SNIP 36: How Starknet is Bringing Proof Verification In-Protocol — and What It Unlocks


Zero-knowledge proofs are often described as the endgame for blockchain scaling and privacy. But there is an uncomfortable gap between generating a proof and using it on-chain. Today, verifying a STARK proof inside a Starknet smart contract is not just expensive — it is practically impossible given calldata limits and gas costs. SNIP 36 proposes a protocol-level solution that could change this entirely.

The proposal introduces in-protocol proof verification: rather than forcing contracts to process raw proof data, the Starknet OS itself verifies proofs and exposes the results — called proof facts — as native primitives that any contract can query. This seemingly simple architectural decision has profound consequences. It unlocks two capabilities the ecosystem has wanted for years: infinite horizontal scaling through ZKThreads and genuine transaction-level privacy. Let us break down how it works, what it enables, and what challenges remain.

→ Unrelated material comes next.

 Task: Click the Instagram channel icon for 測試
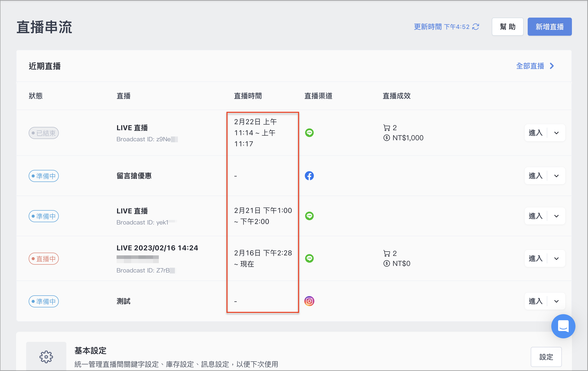coord(309,301)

The Problem: Why On-Chain Proof Verification Does Not Work Today

If you want to verify a STARK proof inside a Starknet smart contract today, you face a hard wall. A typical STARK proof weighs between 50 and 200 KB. Starknet transactions have strict calldata limits, and even if you could somehow fit a proof into a transaction, the computational cost of verifying it — running FRI commitment checks, evaluating AIR constraints, performing Merkle path verification — would blow past any reasonable gas budget.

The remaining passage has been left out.